Kreisel: Wir waren bisher immer wirtschaftlich. Seit unserer Gründung 2014 können wir jedes Jahr ein positives Ergebnis vorweisen. Am Anfang haben wir in der Garage gearbeitet, wo wir geringe Unkosten hatten. Natürlich haben wir dann schon viel Geld investiert, aber immer wirtschaftlich. Jetzt sind wir mittlerweile an einem Punkt, an dem wir gerade viel für die Zukunft investieren müssen. Nachdem wir jedoch nicht voll in die Breite gehen und eine Infrastruktur aufbauen oder Autos herstellen wollen, bleiben diese enormen Kosten aus. Uns geht es um Know-how und Technologie, weil Know-how das Wertvollste ist und deshalb fokussieren wir uns auch auf die Entwicklung.

Was kann man sich von Kreisel in naher Zukunft erwarten?

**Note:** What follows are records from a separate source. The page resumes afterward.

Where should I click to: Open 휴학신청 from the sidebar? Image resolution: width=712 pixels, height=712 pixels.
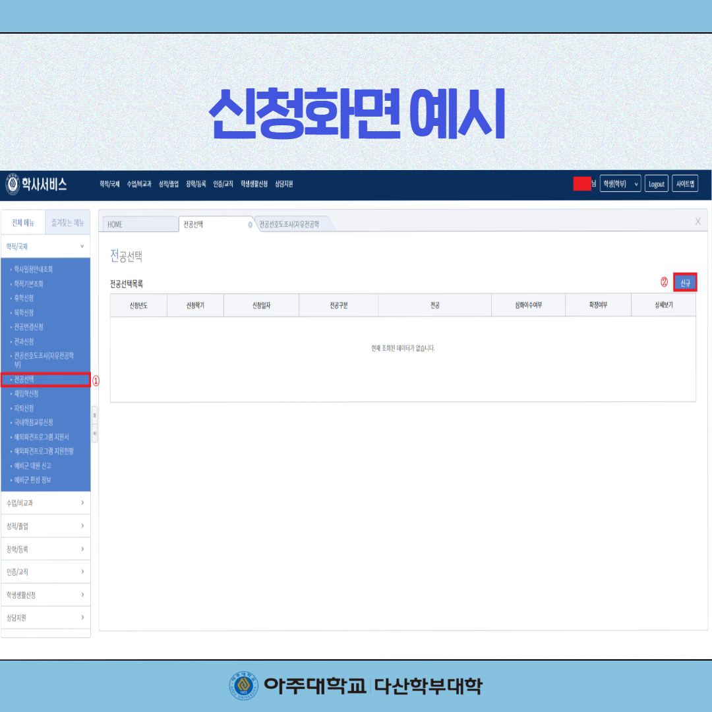[24, 298]
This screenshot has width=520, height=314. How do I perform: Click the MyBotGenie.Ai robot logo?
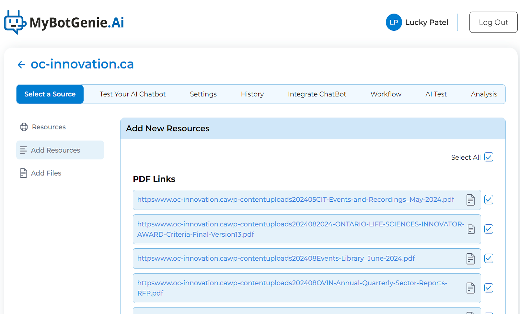coord(15,22)
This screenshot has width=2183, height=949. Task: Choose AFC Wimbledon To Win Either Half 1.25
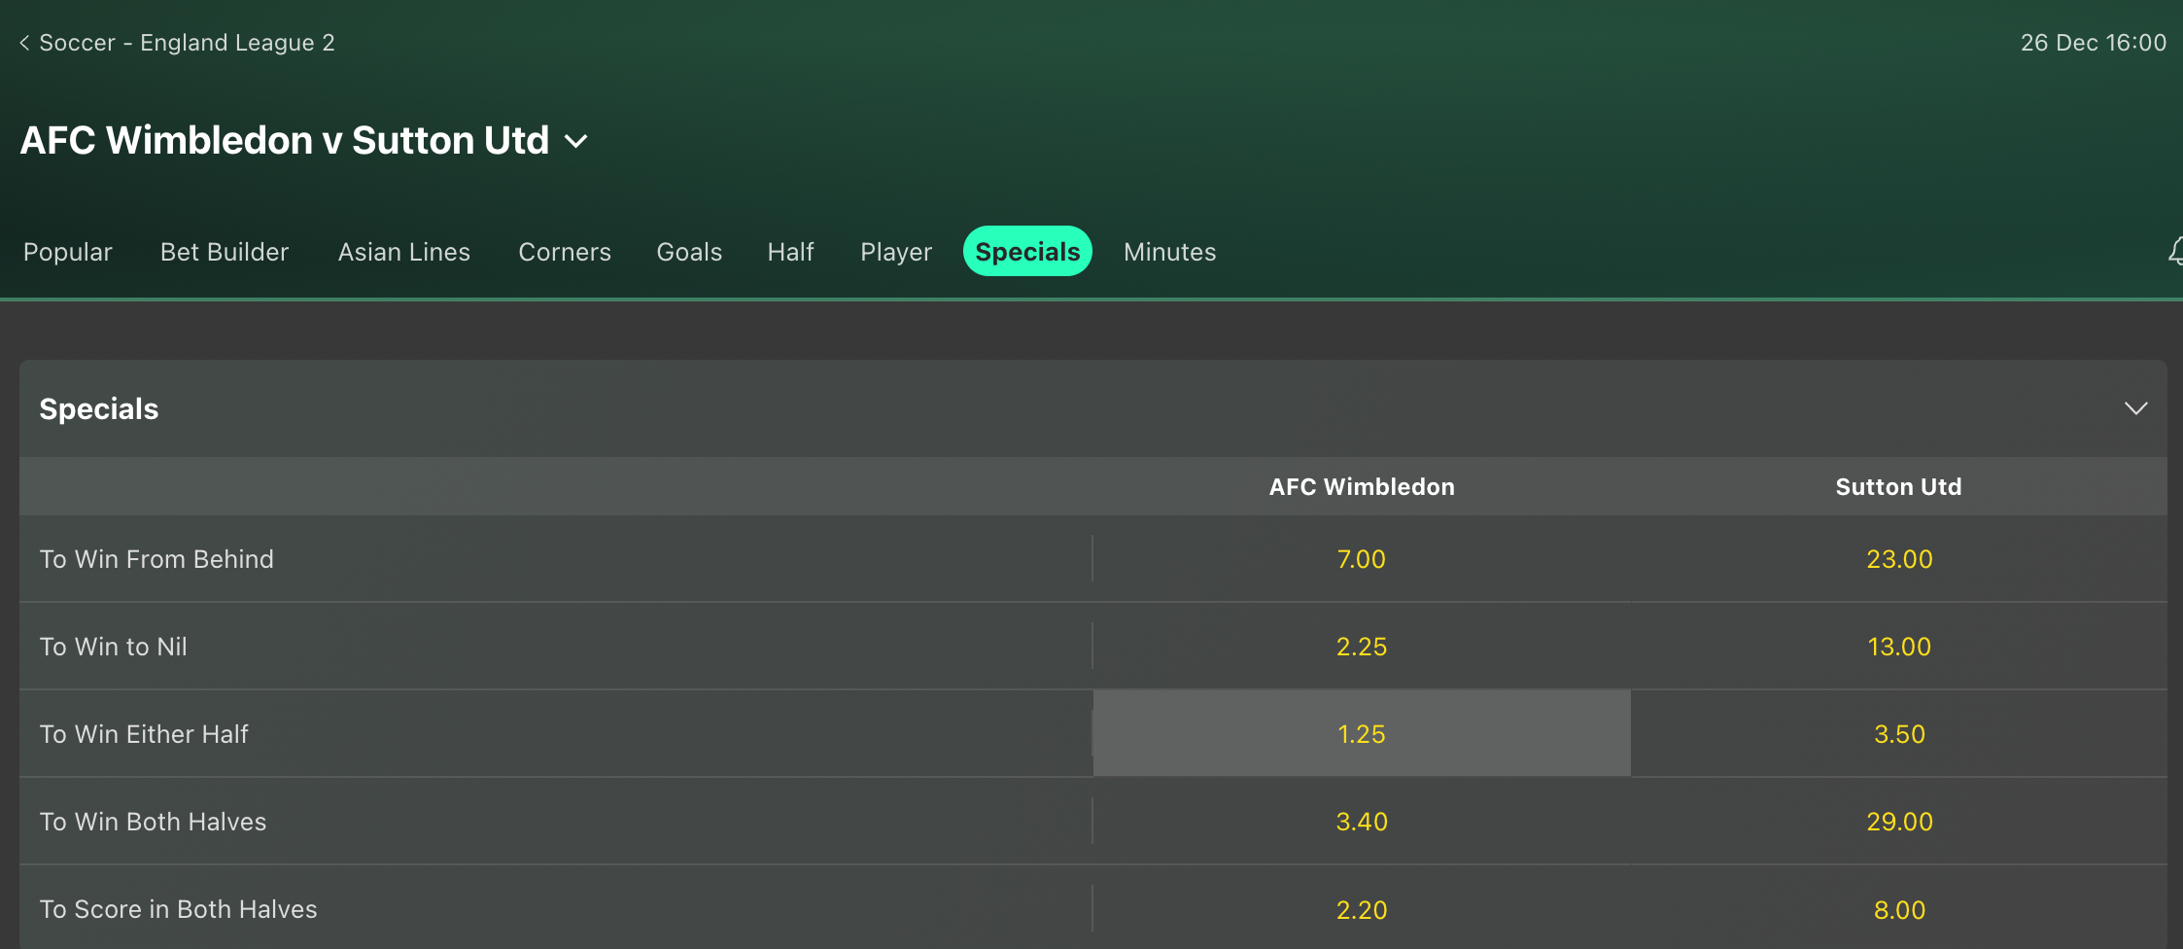point(1361,734)
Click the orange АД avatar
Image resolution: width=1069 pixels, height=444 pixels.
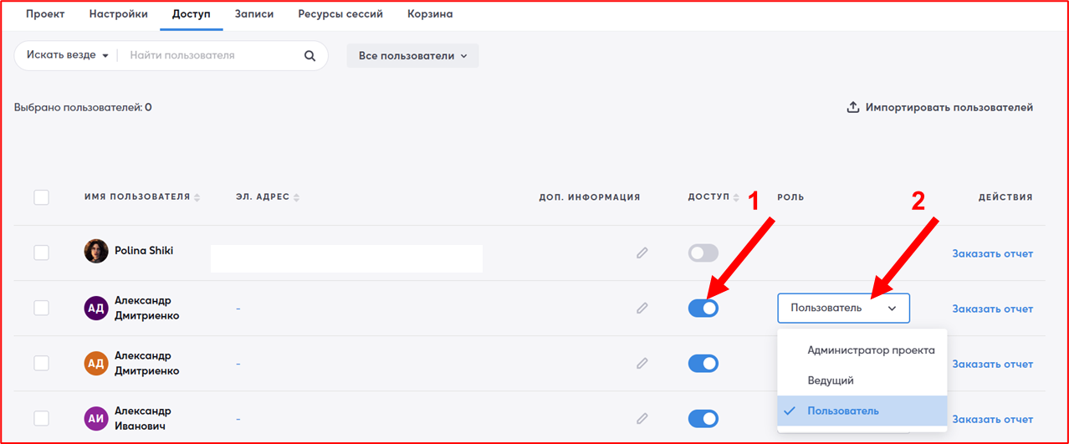[96, 363]
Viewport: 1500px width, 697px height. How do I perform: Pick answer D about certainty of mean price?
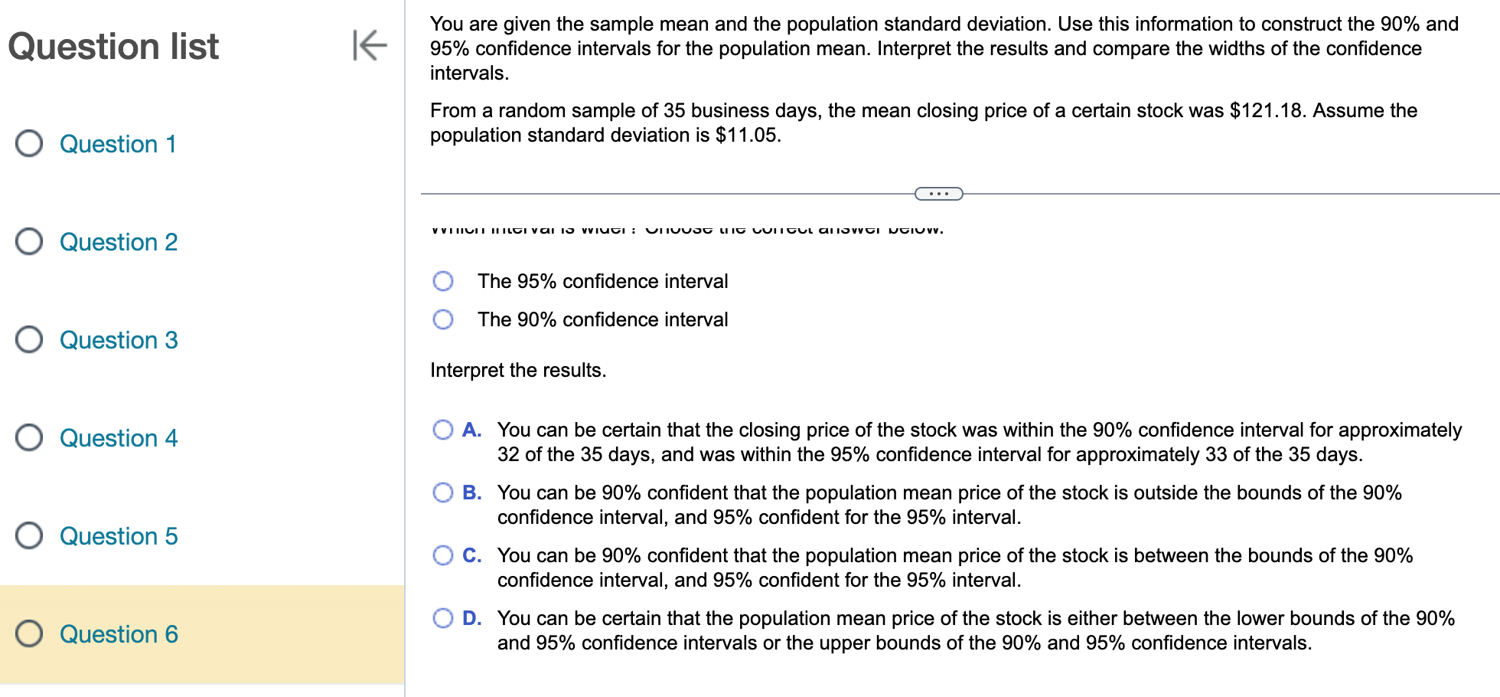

Kreisel: Wir werden auf jeden Fall ganz intensiv den Weg der Elektrifizierung gehen. Uns geht es nicht nur um das Elektroauto, uns geht es um die Energiewende. Da sprechen wir von intelligentem Zusammenspiel von Mobilität, Infrastruktur und erneuerbaren Energien. Das Elektroauto gehört hier einfach dazu und wird für die Energiewende eine wichtige Rolle spielen. Wenn wir Speicher dann einmal bidirektional nützen können, können wir die Netze stabilisieren. Wir beschäftigen uns derzeit mit Photovoltaik-Lösungen, also wie man intelligent mit Photovoltaik und Speicher, Infrastruktur sowie Lademanagement umgehen kann. In diese Bereiche werden wir ganz sicher noch intensiv eindringen. Das Wichtigste sind effizientere Lösungen – ohne Effizienz können wir kein CO2 einsparen. Vielen Dank für das Gespräch!